The idea of targeting invasive species with a dinner fork has gained attention since science writer James Gorman coined the term “invasivore” in a 2010 piece for the New York Times titled “A Diet for an Invaded Planet.” (The lionfish is the first species Gorman mentions.) The non-native wild boar of the American South often end up in sausage casings; restaurateur and James Beard Award nominee Bun Lai devotes a page in his menu to invasive species at his New Haven sushi restaurant. Louisiana chefs have experimented with the levee-wrecking nutria, a furry, twelve-pound vegetarian rodent originally from South America, but with limited success owing to the rodent stigma that holds back nutria from its full potential as an entrée. Being recognizable as a fish, the lionfish doesn’t suffer from such taxonomical hang-ups.
While lionfish has been turning up on menus across Belize’s coast, the Pirate’s Treasure Restaurant, connected to a series of bungalows called the Pirate Villas, is the only restaurant in Belize that serves lionfish as its only fish. “Ninety percent of my customers order lionfish,” owner Jason Gilbertson told us, “so I had to get rid of snapper.” Gilbertson is an Atlanta transplant whose Belizean girlfriend, Maresha Reid, is the restaurant’s head chef. Her specialty: piña colada lionfish, which despite sounding like a very unserious dish, is actually quite wonderful. The fish has a sweet caramelized coating from spending a night in a marinade of piña colada before being flambéed (Reid uses the whole drink, according to Gilbertson). Its flesh is firm but still moist, and surrenders willingly to the bite. At the same time, its flavor only differs in degree but not kind from other edible fish, making it an ideal ingredient for experimentation.

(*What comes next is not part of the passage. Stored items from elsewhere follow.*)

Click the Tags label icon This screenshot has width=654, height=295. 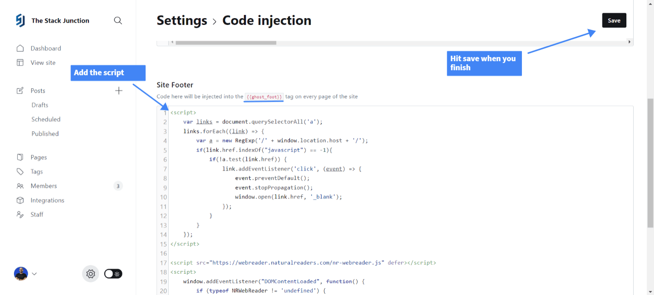20,171
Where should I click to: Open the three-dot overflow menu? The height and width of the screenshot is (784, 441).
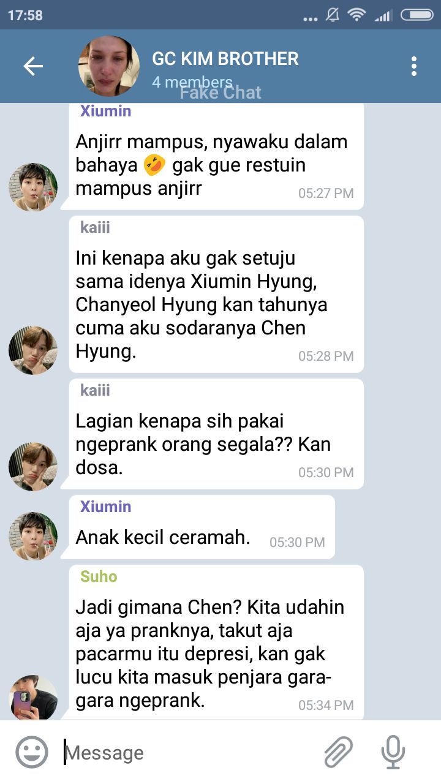414,66
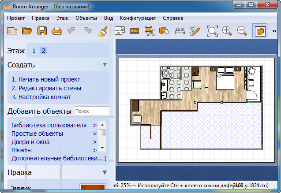Screen dimensions: 281x193
Task: Select the 3.5m measure tool
Action: coord(180,30)
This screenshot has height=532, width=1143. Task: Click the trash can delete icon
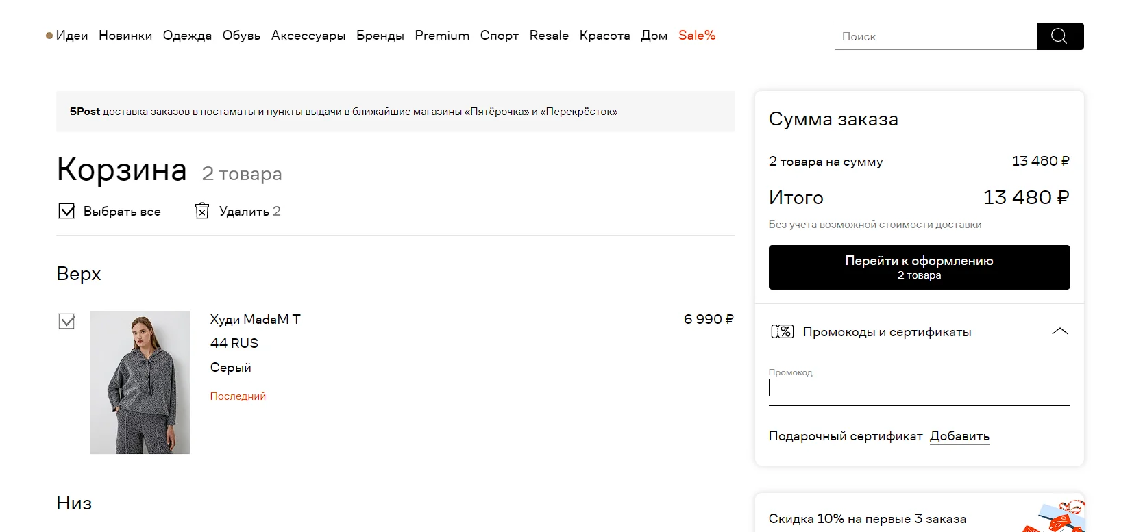click(x=202, y=210)
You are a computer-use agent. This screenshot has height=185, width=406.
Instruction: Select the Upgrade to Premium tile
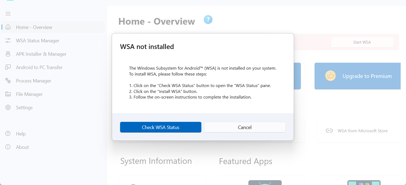pos(357,76)
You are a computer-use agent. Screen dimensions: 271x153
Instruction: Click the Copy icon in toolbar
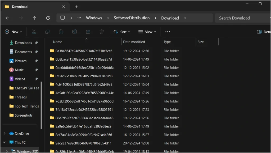point(47,32)
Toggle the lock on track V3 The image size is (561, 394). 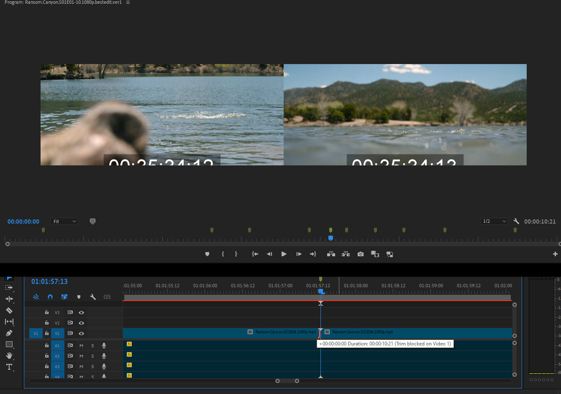47,312

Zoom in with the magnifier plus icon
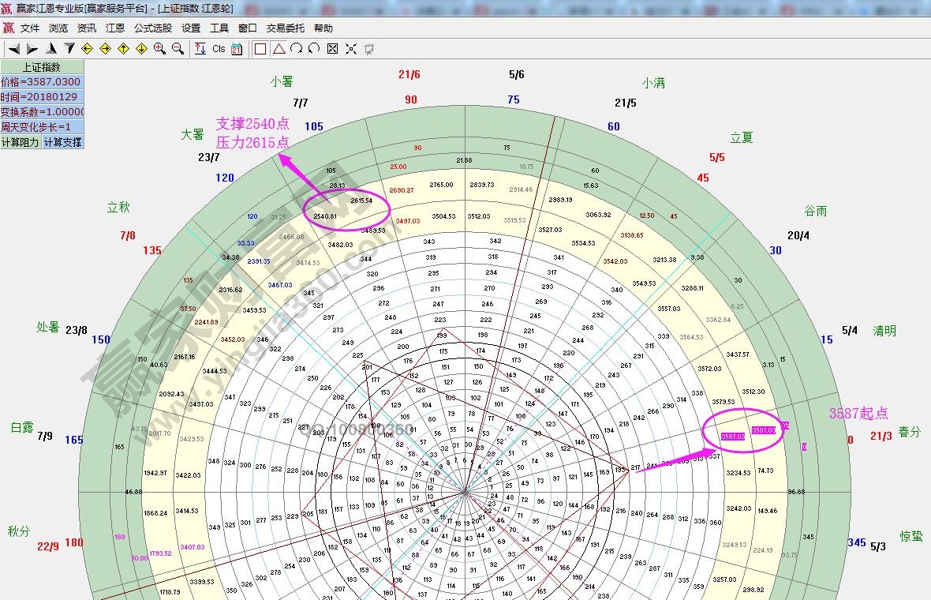(x=159, y=49)
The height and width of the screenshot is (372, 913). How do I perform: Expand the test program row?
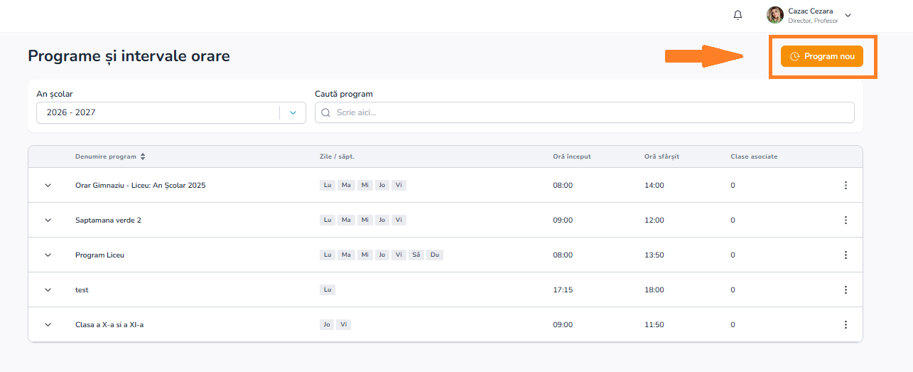pyautogui.click(x=48, y=289)
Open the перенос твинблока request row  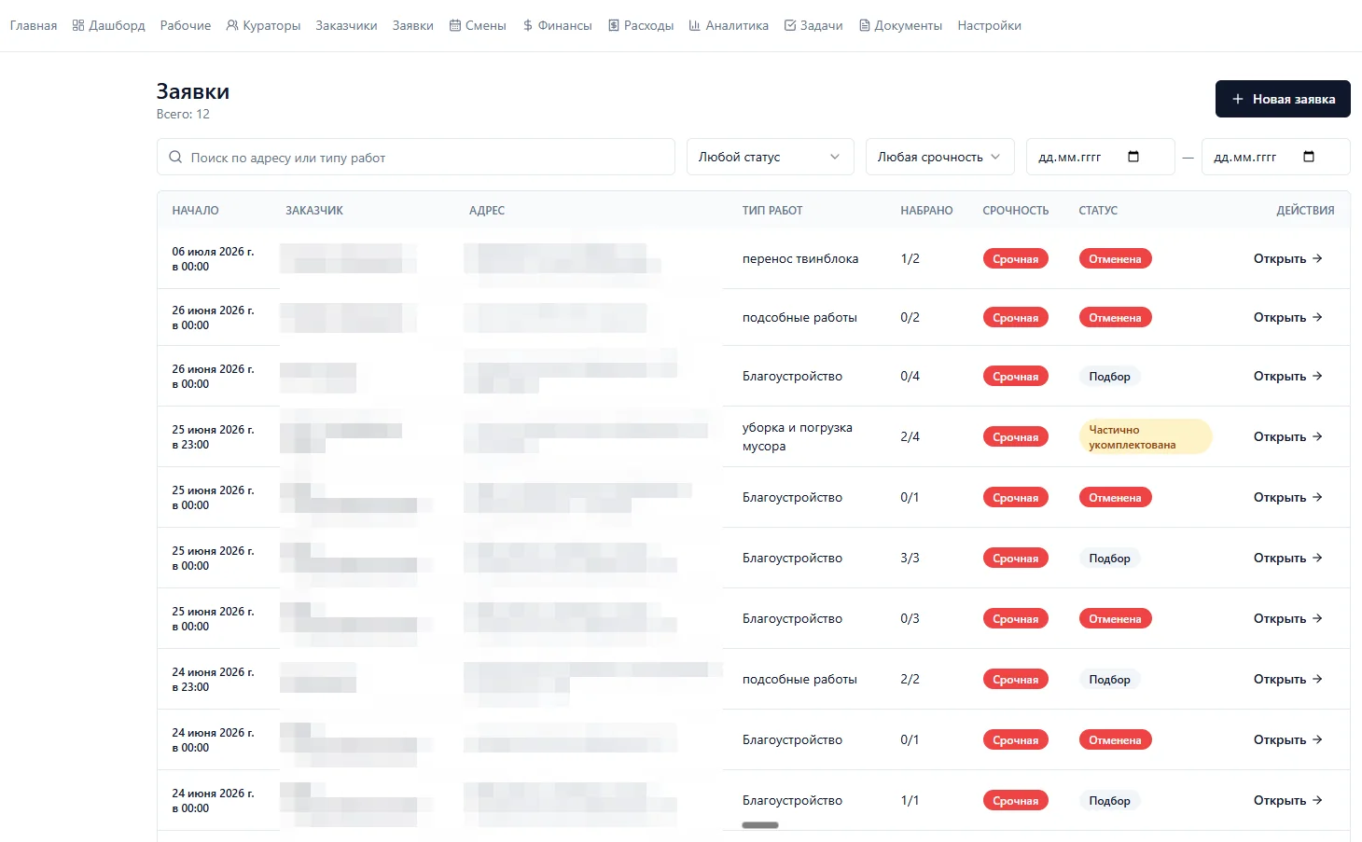point(1287,258)
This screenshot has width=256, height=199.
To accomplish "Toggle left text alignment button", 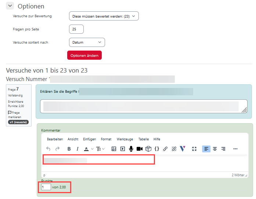I will (206, 149).

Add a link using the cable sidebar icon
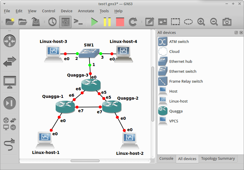tap(9, 143)
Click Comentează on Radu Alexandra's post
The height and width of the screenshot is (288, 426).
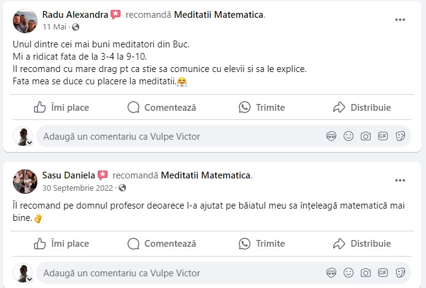pyautogui.click(x=162, y=107)
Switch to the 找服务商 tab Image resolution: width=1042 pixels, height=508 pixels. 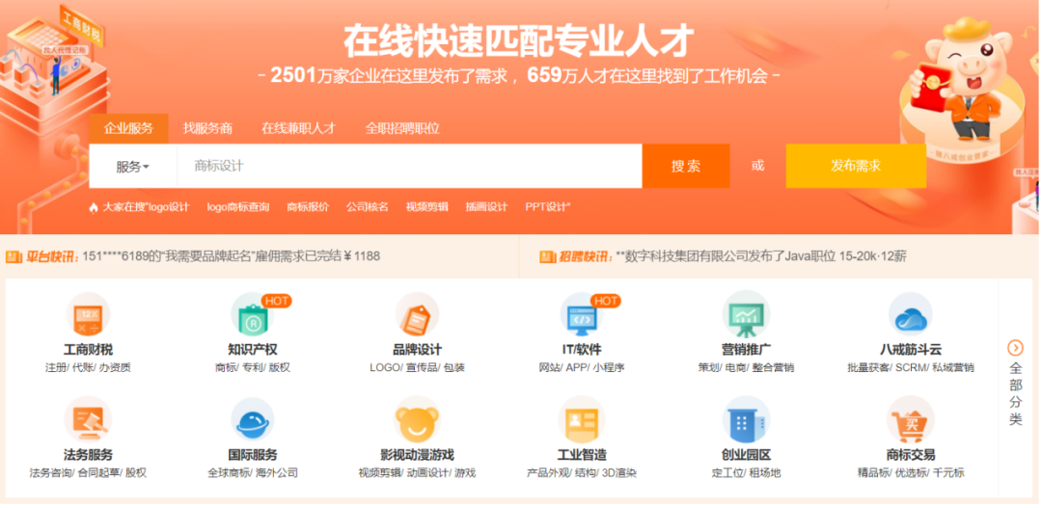click(207, 128)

Jason gave us a lift back to San Pedro in his golf cart—the island’s de facto transportation. His dog Pirate, part pit-bull and part Labrador retriever, lay at his feet. As he navigated the cart around puddles in the dirt street, I asked him how he obtains the lionfish, since no other restaurant in San Pedro I had approached was currently serving it.
“I have divers on call,” he told us, a cigarette in the corner of his mouth ashing when we rode over the bumps. His divers employ the most effective method to date, using spear guns to pluck the invaders from the reef one by one. The diving team free dives and can spear about one hundred pounds of lionfish per outing, providing Reid with thirty to forty pounds of fillets.
THE ONLY THING SEPARATING ME FROM VENOM AND AGONY WAS A DISPOSABLE PLASTIC BOTTLE
Spearfishing for venomous creatures while holding one’s breath sounded like a challenging method of cleaning up the reef. I wanted to see how it was done.
I got my chance the following week in Hopkins, a hot, flat town spread along the center of Belize’s coastline, where I’d find that the only thing separating me from venom and agony was a disposable plastic bottle.
The lionfish’s joyride through the Caribbean and Western Atlantic began in 1992, when, according to legend at least, Hurricane Andrew smashed at least one waterfront aquarium in Florida containing lionfish.
Regulation has not yet caught up with the lionfish’s appetite, and its appeal to the aquarium enthusiast has not waned. On a recent check of the website of an American pet store chain, I noticed that the same species of lionfish that is ravaging Caribbean and Western Atlantic reefs, Pterois volitans, is still available with the caveat “Will eat any tankmate that can fit in its mouth.”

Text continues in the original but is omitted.